What is Java GC(Garbage Collection)?

Java

What is Java GC(Garbage Collection)?

RyanGomdoriPooh 2021. 10. 5. 02:02

Java uses memory without explicitly releasing it. Instead, JVM manages memory.

JVM deletes unused objects in the Heap area by GC.

Heap area is dynamically allocated memory area.

Heap manages object-type data objects, typically classes such as String and Collection.

The important part of this is to determine which object to keep and which object to GC in Heap.

GC is designed with the following concept.

The hypothesis for design of GC(Garbage Collection)

* Most objects quickly become unreachable state. ⇒ Process by "minor GC"
* There are very few references from old objects to young objects. ⇒ Process by "major GC"

So, Which objects will GC collect?

If an object have a valid reference from GC Roots, it is called Reachable, otherwise Unreachable.

* Unreachable objects : Among the objects, an object that is not being referenced.

* Unreachable objects are subject to GC collection.
* GC Roots : Data in the stack area, static data in the method area, and objects generated by JNI.

How does gc work?

The basic principle of gc motion is as follows.

"MARK and Sweep"

1. "Mark" : From GC Root, GC scans all variables to find and mark which objects each is referring to. (The process of identifying a Reachable object and an Unreachable object)
2. "Sweep" : Unreachable objects are removed from Heap.

--
3. (It can be added according to the algorithm) "Compact": Sweep, collect the distributed objects to the starting address of Heap. And divide them into "parts where memory is allocated" and "parts that are not". (It prevents memory fragmentation)

When will GC happen and how will it be handled?

First of all, We have to know concept for Heap.

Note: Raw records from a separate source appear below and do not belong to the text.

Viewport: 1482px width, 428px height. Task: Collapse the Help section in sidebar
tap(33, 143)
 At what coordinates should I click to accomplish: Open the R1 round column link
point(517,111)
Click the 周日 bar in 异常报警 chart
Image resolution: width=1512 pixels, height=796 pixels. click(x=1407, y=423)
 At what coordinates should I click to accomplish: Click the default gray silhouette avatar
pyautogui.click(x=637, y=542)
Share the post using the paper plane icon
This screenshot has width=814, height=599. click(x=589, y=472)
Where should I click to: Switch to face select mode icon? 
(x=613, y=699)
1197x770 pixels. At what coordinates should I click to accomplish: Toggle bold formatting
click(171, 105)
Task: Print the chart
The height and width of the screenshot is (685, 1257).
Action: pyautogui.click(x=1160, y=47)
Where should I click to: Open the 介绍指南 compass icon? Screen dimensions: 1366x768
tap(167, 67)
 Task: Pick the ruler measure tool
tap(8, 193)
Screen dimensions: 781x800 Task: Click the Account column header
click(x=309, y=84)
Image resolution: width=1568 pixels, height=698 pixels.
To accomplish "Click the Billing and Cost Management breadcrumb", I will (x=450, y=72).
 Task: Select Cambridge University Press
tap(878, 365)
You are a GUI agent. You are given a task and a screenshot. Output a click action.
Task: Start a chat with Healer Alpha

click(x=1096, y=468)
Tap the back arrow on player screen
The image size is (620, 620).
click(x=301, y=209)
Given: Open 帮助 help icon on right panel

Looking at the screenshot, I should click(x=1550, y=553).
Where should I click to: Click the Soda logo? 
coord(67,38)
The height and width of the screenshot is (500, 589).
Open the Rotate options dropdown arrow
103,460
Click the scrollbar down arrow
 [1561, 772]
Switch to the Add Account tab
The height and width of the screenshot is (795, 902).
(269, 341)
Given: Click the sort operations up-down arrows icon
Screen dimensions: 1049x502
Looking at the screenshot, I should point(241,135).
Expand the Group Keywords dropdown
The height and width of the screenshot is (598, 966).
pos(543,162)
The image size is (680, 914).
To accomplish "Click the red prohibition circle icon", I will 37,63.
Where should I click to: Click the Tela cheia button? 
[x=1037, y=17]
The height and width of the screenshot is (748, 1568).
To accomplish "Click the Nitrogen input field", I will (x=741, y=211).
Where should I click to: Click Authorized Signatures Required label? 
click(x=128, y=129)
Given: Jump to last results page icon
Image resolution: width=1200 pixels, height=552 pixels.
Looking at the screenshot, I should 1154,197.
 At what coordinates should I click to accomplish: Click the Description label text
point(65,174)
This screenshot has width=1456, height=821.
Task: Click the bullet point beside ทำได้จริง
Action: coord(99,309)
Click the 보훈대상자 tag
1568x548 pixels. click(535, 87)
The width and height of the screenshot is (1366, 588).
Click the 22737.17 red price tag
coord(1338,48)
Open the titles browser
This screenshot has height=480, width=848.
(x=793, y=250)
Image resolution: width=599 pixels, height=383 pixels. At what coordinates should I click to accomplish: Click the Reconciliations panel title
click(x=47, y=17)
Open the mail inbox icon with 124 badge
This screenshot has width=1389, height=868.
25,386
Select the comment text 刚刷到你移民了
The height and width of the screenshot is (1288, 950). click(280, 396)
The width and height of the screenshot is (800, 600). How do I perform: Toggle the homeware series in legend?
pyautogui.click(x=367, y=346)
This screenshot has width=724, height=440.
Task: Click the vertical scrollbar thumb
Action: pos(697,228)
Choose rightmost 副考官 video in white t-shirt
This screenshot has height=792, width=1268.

The architecture of Heap is as follows.

The architecture of Heap

* Young Generation(Eden, Survivor 0, Survivor 1): Newly created objects are located here. Because most objects become quickly inaccessible state, so many objects are created and disappeared only in the Young area. Minor GC occurs when an object disappears in this area.
* Old Generation : The objects surviving for a long time in the Young area is copied here. Most of them are allocated larger than the Young Generation, and GC occurs less than the Young area as the size of them is large. Major GC occurs when an object disappears in this area.

Process of GC

Eden => Survivor(1,2) => Old

What is Minor GC?

* Occurs when the Eden area is full

* At the same time, Minor GC also occurs in the Sirvivor area.

Sequence of Minor GC

1-1. In Eden area, newly objects is created.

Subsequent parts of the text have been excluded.